*** Opening of DATA FOR PROCESSING ***

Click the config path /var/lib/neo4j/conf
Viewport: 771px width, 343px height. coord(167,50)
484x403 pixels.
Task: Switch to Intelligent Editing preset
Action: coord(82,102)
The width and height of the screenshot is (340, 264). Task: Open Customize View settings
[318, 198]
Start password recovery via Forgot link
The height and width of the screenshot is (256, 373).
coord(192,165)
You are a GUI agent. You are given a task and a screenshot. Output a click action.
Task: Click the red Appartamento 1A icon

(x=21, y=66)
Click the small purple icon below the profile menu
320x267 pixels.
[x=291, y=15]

*** Close of DATA FOR PROCESSING ***
*** Opening of DATA FOR PROCESSING ***

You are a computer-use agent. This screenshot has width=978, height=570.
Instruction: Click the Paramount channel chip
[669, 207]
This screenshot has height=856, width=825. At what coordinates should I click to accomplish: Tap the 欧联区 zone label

*** Close of DATA FOR PROCESSING ***
*** Opening of DATA FOR PROCESSING ***

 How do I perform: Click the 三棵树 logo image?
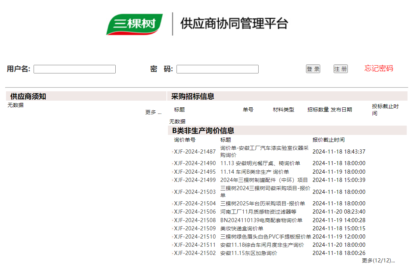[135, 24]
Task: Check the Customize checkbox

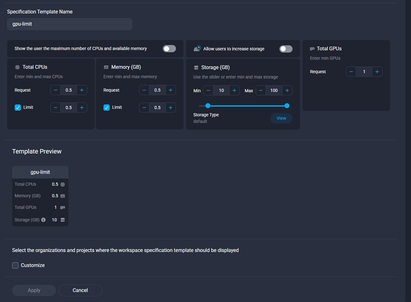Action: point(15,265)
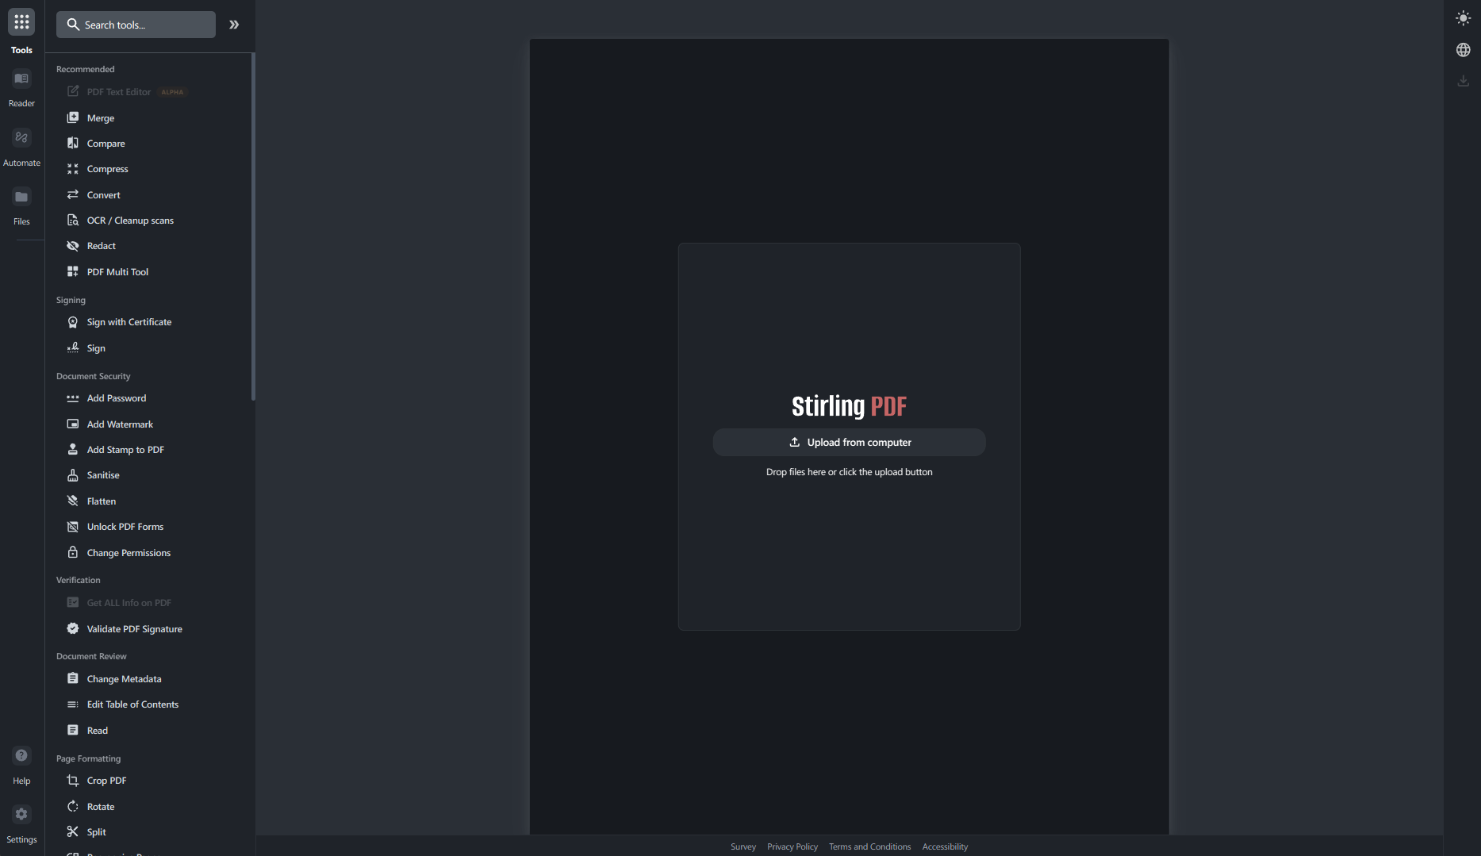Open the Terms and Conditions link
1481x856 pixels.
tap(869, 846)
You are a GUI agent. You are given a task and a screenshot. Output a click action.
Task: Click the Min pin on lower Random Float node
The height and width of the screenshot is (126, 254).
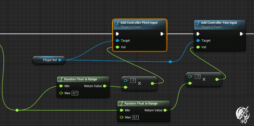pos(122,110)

*** Close of DATA FOR PROCESSING ***

EXERCISE REQUIREMENTS -> Quote the listing above, but only from the line that shows "Instruction: Click the Paramount channel chip" through the line that shows "This screenshot has height=856, width=825.".

COMPLETED EXERCISE ->
Instruction: Click the Paramount channel chip
[669, 207]
This screenshot has height=856, width=825. At what coordinates should I click to accomplish: Tap the 欧联区 zone label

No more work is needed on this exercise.